CESといえば「ラスベガスで行われる世界最大級の家電」じゃないの、と多くの人は思うかもしれないが、中国でもCEA(米国家電協会。International CESの主催団体でもある)公認で行われている。その中国版CESが2011年も開催された。正式名称は「China International Consumer Electronics Show」だが“SINOCES”と略されることが多い。
中国語では「中国国際消費電子博覧会」となるこのイベントは、2001年から青島で開催され、中国政府の商務部や科技部、情報産業省に相当する工業和信息化部など、公的機関がバックアップする。そのSINOCESで、“近い将来”の中国ITトレンドをチェックしてみたい。
会場の「青島国際会展中心」は現代的、かつ、広大な建物だ。その入口でビジター登録をして中に入ると、来場者のほとんどがおじいちゃんとおばあちゃんであったりする。各企業ブースで耳にする質問も「これはどこのブランド?」「いくらで売ってるの?」という、実に消費者的な視点に限られる。もっとも、著名なPCメーカーの展示ブースの間に、特産品の食品やラジコンヘリの特売会場が紛れ込んでいたりするなど、買い物気分のおじいちゃんおばあちゃんも楽しめるところがSINOCESの特徴だったりする。
SINOCESでは、白物家電、AV家電、IT家電、ホームセキュリティ、そして、中国が誇る“独自規格”の最先端技術が紹介される。中国の報道関係者でも、中国独自技術より家電やデジタルガジェットに興味を示すあたりが興味深い。
SINOCESで出展した主な中国メーカーでは、PCの「レノボ」「神舟」や周辺機器の「愛国者」「紐曼」(Newsmy)などが目立つ。また、家電では総合家電メーカーの「ハイアール」や白物家電に強い「美的」(Midea)、テレビがメインの「海信」(Hisense)が参加していた。中国以外のメーカーでは、東芝がPCとテレビを、パナソニックがテレビを、マイクロソフトがXbox 360とKinectをアピールしている。ほかにも、独シーメンスやフィリップスが大規模のブースを構えていた。
中国の独自規格を紹介するエリアでは、中国版DLNAこと「閃聯」(IGRS)や第3世代携帯電話の1つ「TD-SCDMA」、それにテレビとインターネットと電話回線を1つにまとめる「三網融合」(3つのネットの融合。技術名ではない)を展示していた。

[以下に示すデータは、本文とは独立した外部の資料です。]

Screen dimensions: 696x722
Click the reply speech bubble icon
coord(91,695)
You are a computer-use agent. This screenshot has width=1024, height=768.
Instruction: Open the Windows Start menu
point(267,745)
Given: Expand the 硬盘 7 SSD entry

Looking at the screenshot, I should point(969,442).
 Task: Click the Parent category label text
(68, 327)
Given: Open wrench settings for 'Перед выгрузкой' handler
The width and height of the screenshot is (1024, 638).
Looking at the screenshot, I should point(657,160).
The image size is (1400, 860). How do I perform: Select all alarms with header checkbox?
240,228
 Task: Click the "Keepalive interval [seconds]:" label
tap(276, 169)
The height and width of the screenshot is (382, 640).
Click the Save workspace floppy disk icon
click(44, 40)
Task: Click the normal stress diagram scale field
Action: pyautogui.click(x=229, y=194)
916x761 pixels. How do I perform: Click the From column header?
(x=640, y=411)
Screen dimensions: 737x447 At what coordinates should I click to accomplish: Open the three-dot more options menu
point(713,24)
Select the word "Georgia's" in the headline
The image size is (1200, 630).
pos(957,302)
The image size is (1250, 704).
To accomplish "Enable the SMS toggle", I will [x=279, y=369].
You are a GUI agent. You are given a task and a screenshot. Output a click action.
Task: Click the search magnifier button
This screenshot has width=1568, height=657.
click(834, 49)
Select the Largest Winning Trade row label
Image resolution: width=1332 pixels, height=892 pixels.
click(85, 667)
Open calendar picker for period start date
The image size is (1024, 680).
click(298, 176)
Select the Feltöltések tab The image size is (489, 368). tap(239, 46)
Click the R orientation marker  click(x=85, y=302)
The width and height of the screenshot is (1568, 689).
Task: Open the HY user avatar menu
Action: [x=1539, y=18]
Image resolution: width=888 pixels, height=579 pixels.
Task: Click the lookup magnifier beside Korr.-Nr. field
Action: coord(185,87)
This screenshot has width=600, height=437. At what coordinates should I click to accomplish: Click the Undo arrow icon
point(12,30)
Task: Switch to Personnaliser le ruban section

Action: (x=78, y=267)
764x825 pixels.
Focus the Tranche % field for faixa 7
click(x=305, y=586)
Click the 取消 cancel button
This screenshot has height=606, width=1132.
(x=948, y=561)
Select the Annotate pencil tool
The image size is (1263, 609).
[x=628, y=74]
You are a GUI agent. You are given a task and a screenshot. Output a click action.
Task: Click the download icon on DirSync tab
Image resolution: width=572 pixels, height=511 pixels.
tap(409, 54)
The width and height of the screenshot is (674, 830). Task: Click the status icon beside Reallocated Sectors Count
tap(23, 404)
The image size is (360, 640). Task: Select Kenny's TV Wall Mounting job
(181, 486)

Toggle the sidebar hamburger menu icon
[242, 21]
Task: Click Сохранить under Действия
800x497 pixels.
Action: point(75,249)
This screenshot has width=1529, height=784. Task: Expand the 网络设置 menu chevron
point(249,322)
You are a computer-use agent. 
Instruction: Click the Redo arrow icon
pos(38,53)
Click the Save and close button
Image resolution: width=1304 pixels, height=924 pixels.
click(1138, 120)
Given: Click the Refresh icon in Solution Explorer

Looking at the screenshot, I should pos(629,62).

既存部品を参考に作ったと思われる製品も多いが、その一方で、“突き抜けた”製品も展示されている。レノボが独自に開発したという「楽OS」(LeOS)搭載のスマートフォン「Le phone」や(すでに出荷されているLe phoneはAndroidを導入している)スレートPC「楽Pad」(Le Pad)、また「紐曼」が展示していたオフィス向け電話機にPC本体を内蔵(?)した「鳳PC」などは、欧米日のメーカーでは見られない、いろいろな意味で“ユニーク”なモデルだ。